I don't want to get uber religious or overly depressing on those who have it worse than us but perhaps it can be used as motivation to KEEP our bodies healthy!?!

Think of how good you feel when you DON'T b/p!!

Hope this is helpful for someone...

cheers,
caroline

this is awesome and sooo true! for sure! this is a great post and thanks for that and our bodies are our temples and we should be proud of them always, and not destroy our god given temple....and dont fear speaking your mind, about releigion, that isnt looked down upon here....

when i think of hurting myself i think the same thing--this body is a gift and why destroy a gift? a gift that should be treated with love and respect not torture and punishment... our bodies are special and we should cherish our health and not want sickness or a sickly look.

we should be proud of our health and htat life canbe worth like you said with cancer of life threatening diseases...so why kill ourselves off--what for?

love
maureen

I loved this post so much! This is something I'm really trying to believe! Like after having done this to myself for 2.5 years, I'm wondering, how much damage have I done to this ONE body that I will have for the rest of my life? It makes me want to start living really well to protect it! :)

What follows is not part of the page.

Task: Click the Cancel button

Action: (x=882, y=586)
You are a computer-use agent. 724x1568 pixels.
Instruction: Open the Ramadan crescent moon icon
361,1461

Thanks for the reminder to everyone. Since you opened the door for me I will share my personal story of self-mutilation and consequences. When I was about 13 or 14 years old, I had know way to escape the pain and fear I was leaving in. I remember taking part of a broke, glass Pepsi bottle in the smoking area at school, and carving into my arm until the dull glas finally broke skin good and I saw blood. It seemed like that released some off the pressure from inside, or bleeding made me realize what I was living in was REAL, not a dream! Everyone else, or so it seemed, had a normal life going on. I spent all day at school, watching the clock, to RUN home, to slowly go to the door at home and knock... I couldn't wait all day to get there, but was scared to death to knock on the door. I was scared she, my mom, wouldn't come. She'd be dead. Everyday I sat in school worrying if my mom was taking her life, while I was reading "Romeo & Juliet". I learned to cut myself at school, while I worried about my mother, then it continued and became a comfort. Now, 40, I have outgrown the self-mutilation, but not the pain inside. I now have skin ulcers on my arms, where I have previous mutilation scars. I am reminded frequently, and scarred badly, to where it now effects my everyday life. The doctors and I have the ulcers healed up, for now, but nothing can be done about the scars and they are very visible. I have a lower self-esteem because they are always there and when open sores are there, it's very painful.
So women, watch the tanning and sun. Put moisturizer on your face. Getting lotion rubbed on you, don't feel too bad, either. Lol... no offense. Thanks for allowing me to share.